As the first sign of trouble appears with George Wilson, Michaelis is there as a friend and a kind hand. However, Michaelis soon realizes that Wilson is not just physically ill, and that something else is deeply wrong. Wilson says that he will not rest and close down the garage because he will miss too much business when Michaelis advises him to take a day off. Then when there is heard Myrtle fussing over her imprisonment in the upstairs apartment he really does not care enough to get to the root of it. Even after Wilson says I ve got my wife locked up in there, she s going to stay there until the day after tomorrow, and then we are going to move away. Michaelis does not understand that a man such as Wilson would not ever have the power to say this unless something was seriously wrong. However, he does not bother and soon leaves.
He means to come back and talk to Wilson later, but he does not, perhaps because he just forgot. Then he sees the Death Car. As he is in the doorway of his coffee shop, he witnesses the death of Myrtle Wilson by Daisy Buchanan. However, when he is interviewed he does not remember even the car very well. If he could have seen Daisy hit Myrtle then Wilson would never have suspected Gatsby. Wilson never would have asked Tom who owned the car, because he would have just gone to exact revenge on the Buchanans. He instead went for information to Tom who led him directly to Gatsby and the destruction of both men. When he failed to implicate Daisy as the driver, he led an already disturbed man to become even more overly paranoid than he was before. His failure led Wilson to believe that a mysterious car had murdered his wife, and that it was all somehow related to his wife s infidelity. He became a madman whose whole life was torn apart in one day, so he wanted to avenge his wife s death. If only he could have known the truth then he could have saved the lives of both of the men.
Even after his failure to identify Daisy as the killer, Michaelis goes on to be more irrational, and more irresponsible. When the poor broken man is mindless, and on the edge of sanity, he leaves him to his own devices. He could have called for another person to continue the watch over this mentally shattered man. When he leaves him he seals the fate of both Gatsby and Wilson. This allows all the emotion that had built up inside of Wilson from all the hatred of the world because he so trusted it and then he was betrayed, to be unleashed on a not quite innocent Gatsby, and more so his own self. Gatsby might be able to wash his hands of some of the outcomes of the whole affair, but he was a criminal. Wilson, however, is a character for which pity is deserved. He was used by nearly everyone he knew. His own wife could not stand him, yet he had no clue. With the whole awful truth of the world coming on him so hard and fast, the last straw was being left alone by Michaelis.

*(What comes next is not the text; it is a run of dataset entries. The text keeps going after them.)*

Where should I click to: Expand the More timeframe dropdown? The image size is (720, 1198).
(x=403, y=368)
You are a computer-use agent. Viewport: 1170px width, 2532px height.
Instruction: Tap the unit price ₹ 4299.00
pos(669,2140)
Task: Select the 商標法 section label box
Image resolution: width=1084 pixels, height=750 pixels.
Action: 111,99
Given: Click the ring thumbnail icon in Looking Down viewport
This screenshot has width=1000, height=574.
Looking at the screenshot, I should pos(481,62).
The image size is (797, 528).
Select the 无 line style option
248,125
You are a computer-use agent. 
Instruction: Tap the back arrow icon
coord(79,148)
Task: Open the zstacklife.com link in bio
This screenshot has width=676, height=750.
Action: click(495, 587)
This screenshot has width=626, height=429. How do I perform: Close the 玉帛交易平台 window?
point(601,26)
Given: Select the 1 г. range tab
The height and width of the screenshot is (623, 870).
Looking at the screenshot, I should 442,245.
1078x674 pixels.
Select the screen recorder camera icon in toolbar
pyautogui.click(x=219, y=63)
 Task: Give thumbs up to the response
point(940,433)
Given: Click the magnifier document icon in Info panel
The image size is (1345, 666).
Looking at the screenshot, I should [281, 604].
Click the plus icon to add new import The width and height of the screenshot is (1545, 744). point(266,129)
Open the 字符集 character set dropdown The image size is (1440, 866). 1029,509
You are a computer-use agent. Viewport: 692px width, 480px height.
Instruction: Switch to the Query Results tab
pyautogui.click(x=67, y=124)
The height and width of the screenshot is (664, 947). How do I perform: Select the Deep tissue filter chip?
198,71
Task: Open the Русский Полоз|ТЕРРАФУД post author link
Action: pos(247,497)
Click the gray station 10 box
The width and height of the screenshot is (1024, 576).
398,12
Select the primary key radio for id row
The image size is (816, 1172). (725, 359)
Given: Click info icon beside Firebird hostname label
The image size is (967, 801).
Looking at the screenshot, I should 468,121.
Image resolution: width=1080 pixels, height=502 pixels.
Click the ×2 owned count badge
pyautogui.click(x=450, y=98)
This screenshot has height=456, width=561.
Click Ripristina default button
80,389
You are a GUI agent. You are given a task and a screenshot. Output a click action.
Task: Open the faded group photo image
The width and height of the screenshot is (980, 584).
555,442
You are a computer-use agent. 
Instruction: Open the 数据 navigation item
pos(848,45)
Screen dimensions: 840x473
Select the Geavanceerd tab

Michaelis, the young Greek, was a very influential character in the story. Had he not been there to see Gatsby s car, then nobody could have traced the accident to Gatsby in the first place, but if he saw everything then he could have cleared Gatsby s name, and solved the whole problem. If he called someone else to help him watch over the disturbed George Wilson then Myrtle might never have run into the street, and if he sought help after Myrtle s death then Wilson would never have been able to wander the East Coast in a mad state looking for revenge. Michaelis, though a very small character, his actions had gi-normous repercussions in the end.